The end may be approaching, but Konerko's career keeps ticking

Paul Konerko isn't afraid to tell it like it is. There's little gray area in his words. What he sees, is what you get, which over the course of his career could fill a library of reporter notebooks.

The White Sox captain arrived at Sox Fest knowing that this could be his last as a player. It may not be the focus of his attention, but in the back of his mind, its there.

He knows the end is near.

When will the retire? Hes not sure yet. But with another year added to the back of his baseball card -- his 16th in the majors -- he says hes prepared to say good-bye.

"A couple years ago, I sat right here and I was ready for that to be the last year," Konerko told CSNChicago.com at the Palmer House Hilton, the site of Sox Fest.

He says he loved the approach of the 2012 White Sox.

"The concentration on the small things last year was as good as any team I've ever been on."

As for him, he admits that his hitting was a season-long struggle.

"I was lucky to do anything I did -- all year."

This is coming from a man who could possess a PhD in hitting.

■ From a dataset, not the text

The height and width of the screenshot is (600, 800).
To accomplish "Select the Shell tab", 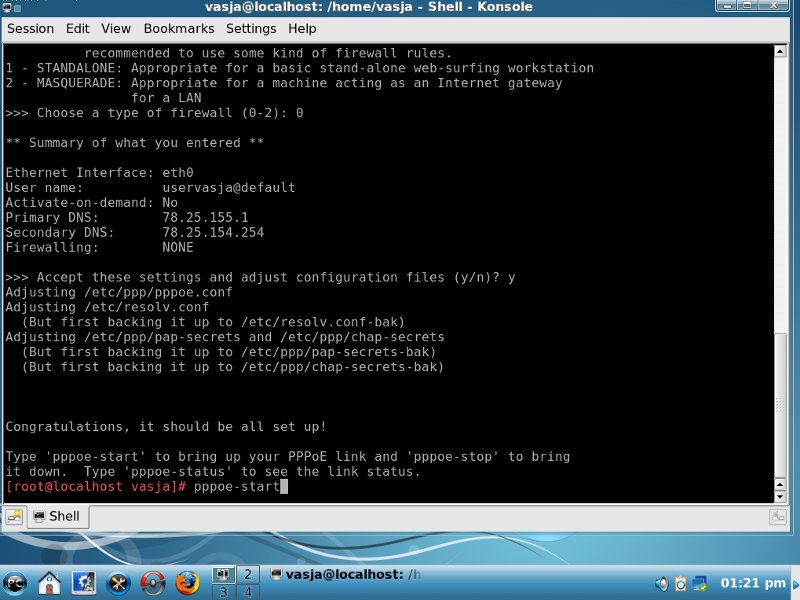I will (56, 517).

He's Dr. Konerko with a bat instead of a stethoscope. You can also call him Professor Konerko, the academic king of hitting. However, if you asked him to grade his performance from last season, he might give himself a D. Possibly even an F.

"I never felt that good from the get-go, so it was kind of one of those years where it was smoke and mirrors for most of it," Konerko admits. "Looking back on it, I feel like it could have been a disaster if I didn't grind through it probably as much as I can. I just didn't feel like I had it. You have years like that."

Konerko ended the season batting .298 with 26 HRs and 75 RBIs. Not great, but also not good for someone like Konerko, especially considering his red-hot start.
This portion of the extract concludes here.